» ÜBUNGSTEXT:
Widerstandskraft: Wer den Viren trotzt
Sich Viren in die Nase träufeln zu lassen, ob für Geld oder im Dienst der Wissenschaft: Das klingt ein wenig verrückt. Und doch finden der Psychologe Sheldon Cohen und seine Kollegen vom Common Cold Project immer wieder Freiwillige, die sich Krankheitserreger verabreichen lassen. Seit mehr als 30 Jahren untersucht das Team von der Carnegie Mellon University in Pittsburgh, woran es liegt, dass manche Menschen einem Virus trotzen und andere nicht. Ihre Erkenntnisse könnten Anhaltspunkte zum Schutz vor Covid-19 liefern, schreibt Cohen nun in einem Forschungsüberblick.
Er und seine Kollegen hatten wiederholt gesunden Freiwilligen Krankheitserreger verabreicht, darunter neben Schnupfen- und Grippeviren auch harmlose Coronaviren, die anders als Sars-CoV-2 schon lange verbreitet sind. Danach blieben die Versuchspersonen fünf bis sechs Tage in Quarantäne. Täglich entnahm man ihnen Nasensekret, prüfte die Viruslast und fragte nach typischen Beschwerden. Außerdem wurde das Blut sowohl vor der Quarantäne als auch vier Wochen später unter anderem auf Antikörper geprüft. Ergebnis: Bei 70 bis 85 Prozent (je nach Virus) ließ sich eine Infektion nachweisen. Aber nur 25 bis 40 Prozent entwickelten Beschwerden in den oberen Atemwegen, zum Beispiel Halsschmerzen oder eine laufende Nase.

» ÜBUNGSDATEN:
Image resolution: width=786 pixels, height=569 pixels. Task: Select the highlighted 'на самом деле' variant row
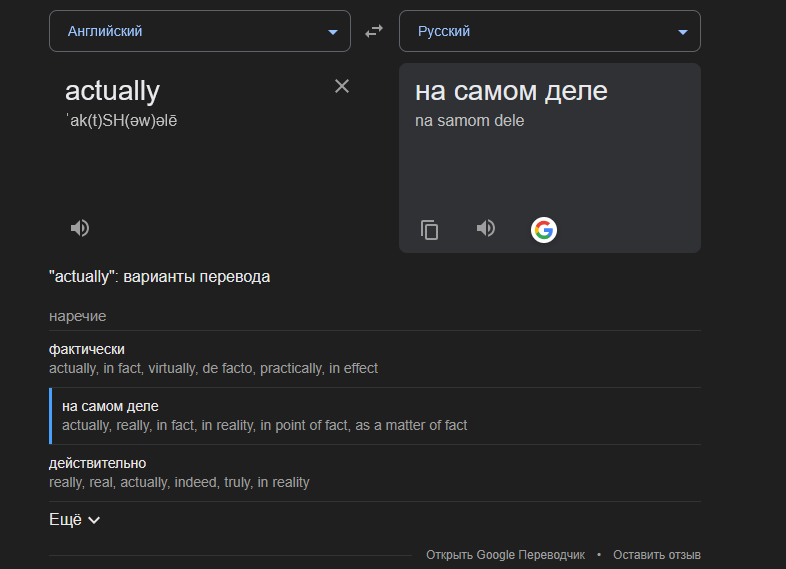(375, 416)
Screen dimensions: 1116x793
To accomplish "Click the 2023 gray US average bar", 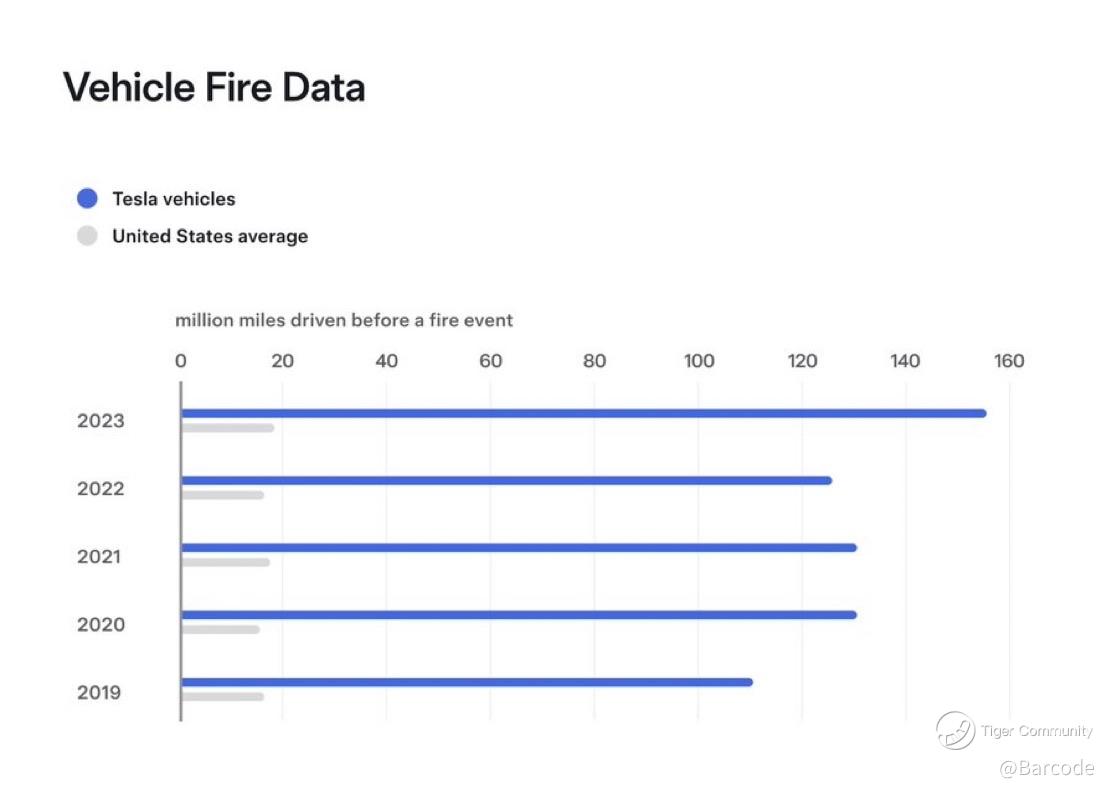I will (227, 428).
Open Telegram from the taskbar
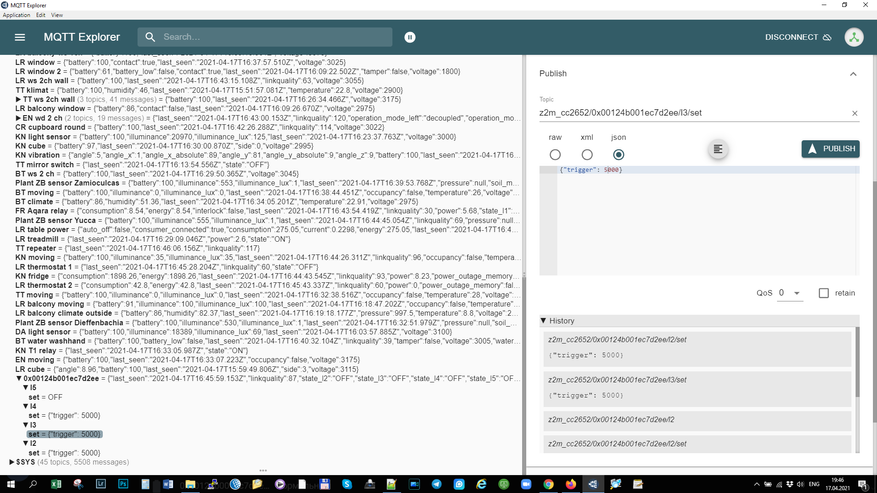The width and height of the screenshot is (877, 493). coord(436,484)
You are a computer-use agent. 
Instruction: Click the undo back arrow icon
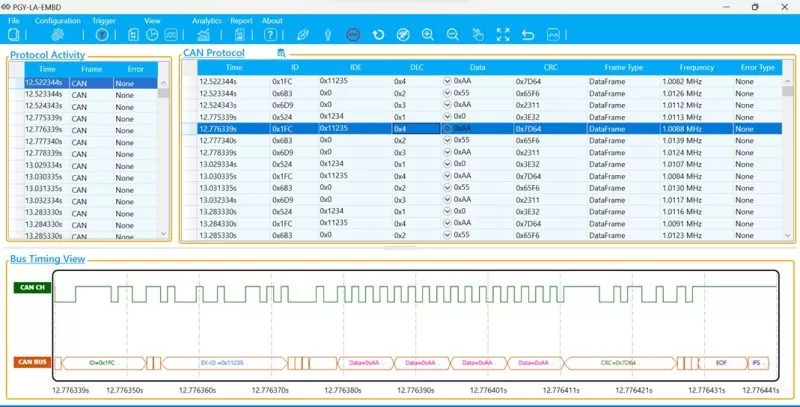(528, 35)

» AUFGABEN ZUM TEXT:
A - Schreiben Sie aus dem Übungstext den Abschnitt von „Widerstandskraft: Wer den“ bis „in einem Forschungsüberblick.“ wortgetreu ab.
B - Prüfen Sie, ob die folgenden Aussagen mit dem Übungstext übereinstimmen. Antworten Sie jeweils mit Ja oder Nein und zitieren Sie die entscheidenden Worte des Textes wörtlich.
(i) Das Team der Carnegie Mellon University forscht seit mehr als 30 Jahren zu der Frage, warum manche Menschen einem Virus trotzen.
(ii) Die Versuchspersonen blieben nach der Verabreichung der Erreger zwei Wochen in Quarantäne.
(iii) Das Blut der Versuchspersonen wurde nur vor der Quarantäne untersucht.
C - Erklären Sie anhand des Übungstextes, aus welchen Gründen sich Freiwillige Viren in die Nase träufeln lassen.

» LÖSUNGEN DER REIHE:
A -
Widerstandskraft: Wer den Viren trotzt
Sich Viren in die Nase träufeln zu lassen, ob für Geld oder im Dienst der Wissenschaft: Das klingt ein wenig verrückt. Und doch finden der Psychologe Sheldon Cohen und seine Kollegen vom Common Cold Project immer wieder Freiwillige, die sich Krankheitserreger verabreichen lassen. Seit mehr als 30 Jahren untersucht das Team von der Carnegie Mellon University in Pittsburgh, woran es liegt, dass manche Menschen einem Virus trotzen und andere nicht. Ihre Erkenntnisse könnten Anhaltspunkte zum Schutz vor Covid-19 liefern, schreibt Cohen nun in einem Forschungsüberblick.

B -
(i) Ja: „Seit mehr als 30 Jahren untersucht das Team von der Carnegie Mellon University in Pittsburgh, woran es liegt, dass manche Menschen einem Virus trotzen und andere nicht.“
(ii) Nein: „Danach blieben die Versuchspersonen fünf bis sechs Tage in Quarantäne.“
(iii) Nein: „Außerdem wurde das Blut sowohl vor der Quarantäne als auch vier Wochen später unter anderem auf Antikörper geprüft.“

C - Laut dem Übungstext tun die Freiwilligen das für Geld oder im Dienst der Wissenschaft. Das Team des Common Cold Project erforscht damit, woran es liegt, dass manche Menschen einem Virus trotzen und andere nicht.